Computer science is not getting wiped out by AI. Entry level jobs exist, though people may need to reset their expectations (note that median job being $80k) from getting a $150k job out of college - that was always the exception rather than the average.
There are average jobs out there that people with a "want to be on the coast and $150k" or "must be remote so I don't relocate" are thumbing their nose at.
I see people posting this all the time without mentioning that the page says "based on data from 2023." As someone who graduated in 2025, I can tell you that the market has changed significantly since then - Trump won election in 2024 and tariffs went into effect in 2025, for one.
It would be justified if AI were actually the cause, but this article does nothing to prove that. The only "tech jobs" that can even demonstrate direct replacement are call-center type roles. Everything else is just loosely blamed on AI, which is a convenient scapegoat as billions of dollars of investment are redirected from hiring to building data centers.
>I think the numbers you are arguing with here are for all employees, not just fresh graduates.
If you click through to new york fed's website, the unemployment figures are 4.8% for "recent college graduates (aged 22-27)", 2.7% for all college graduates, and 4.0% for all workers.
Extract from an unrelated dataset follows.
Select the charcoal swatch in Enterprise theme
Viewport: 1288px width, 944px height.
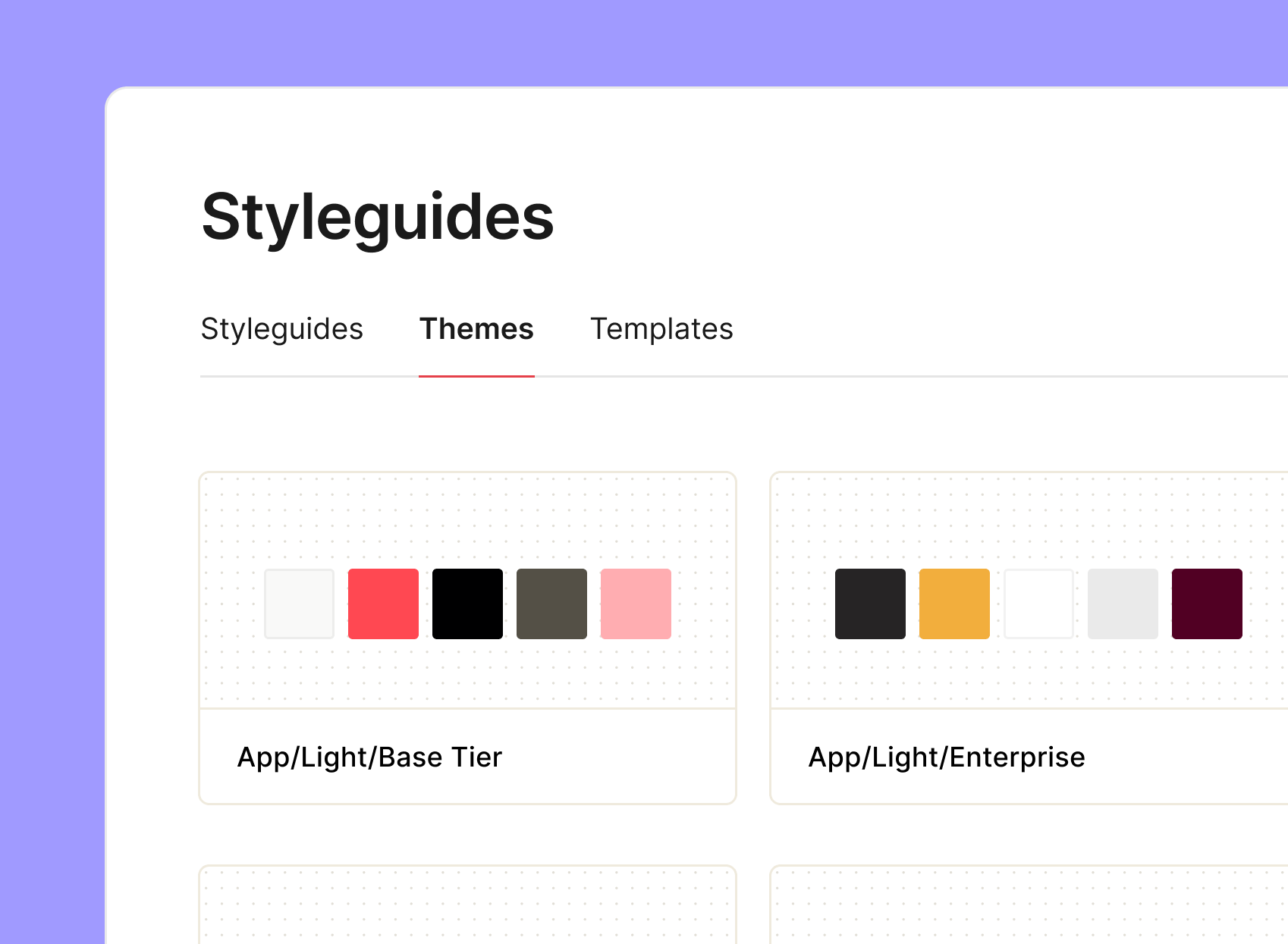870,604
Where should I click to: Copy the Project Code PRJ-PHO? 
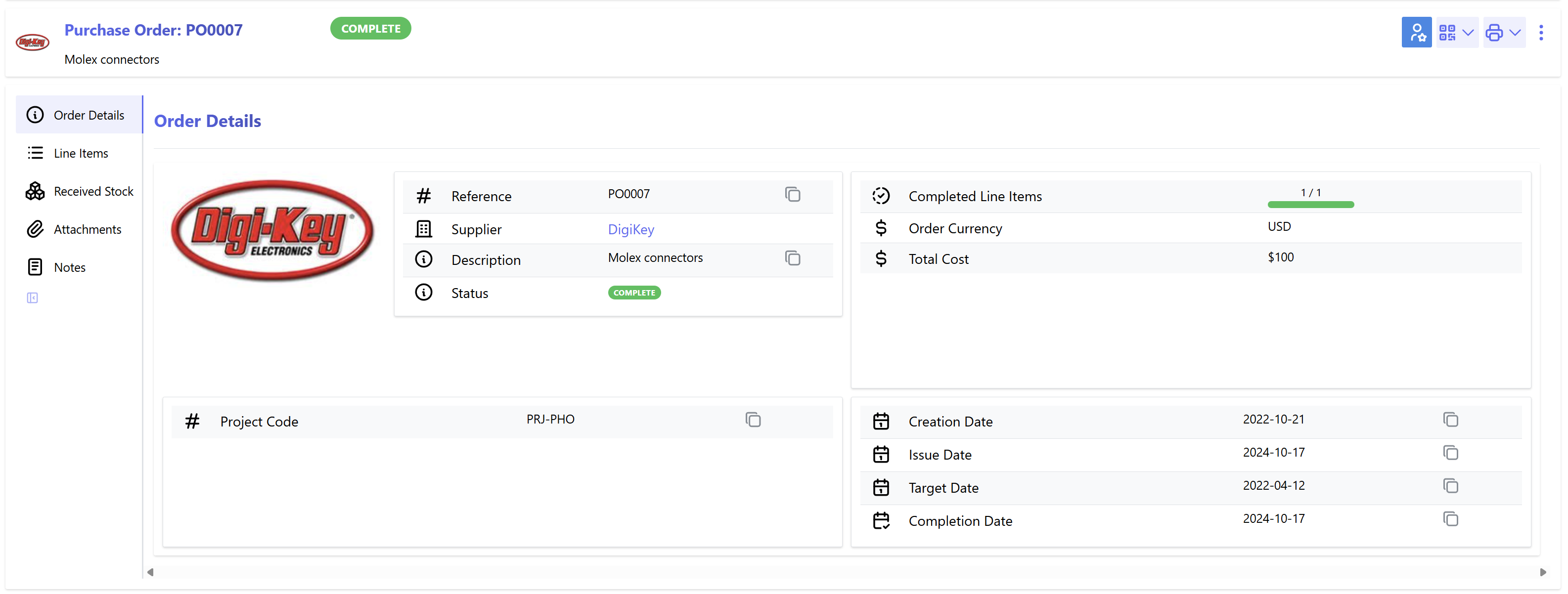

That's elevated, but hardly "wiping out".
At $113B, 2019 was the third-highest year on record for VC deal volume.
2019 had the second-highest volume of “mega rounds” ($100M deals or greater)–mega rounds represented 44% of total annual deal volume.
Revenue grew by an average of 12.2% in 2019 and the total revenues of the tech giants was greater than the GDP of four of the G20 nations.
Yes, tech hiring in 2025 is down from 2019. That's a lot like saying "tech hiring is down from 2000" in 2003.
seems to translate to a 6.1% unemployment rate and 16.5% underemployment rate?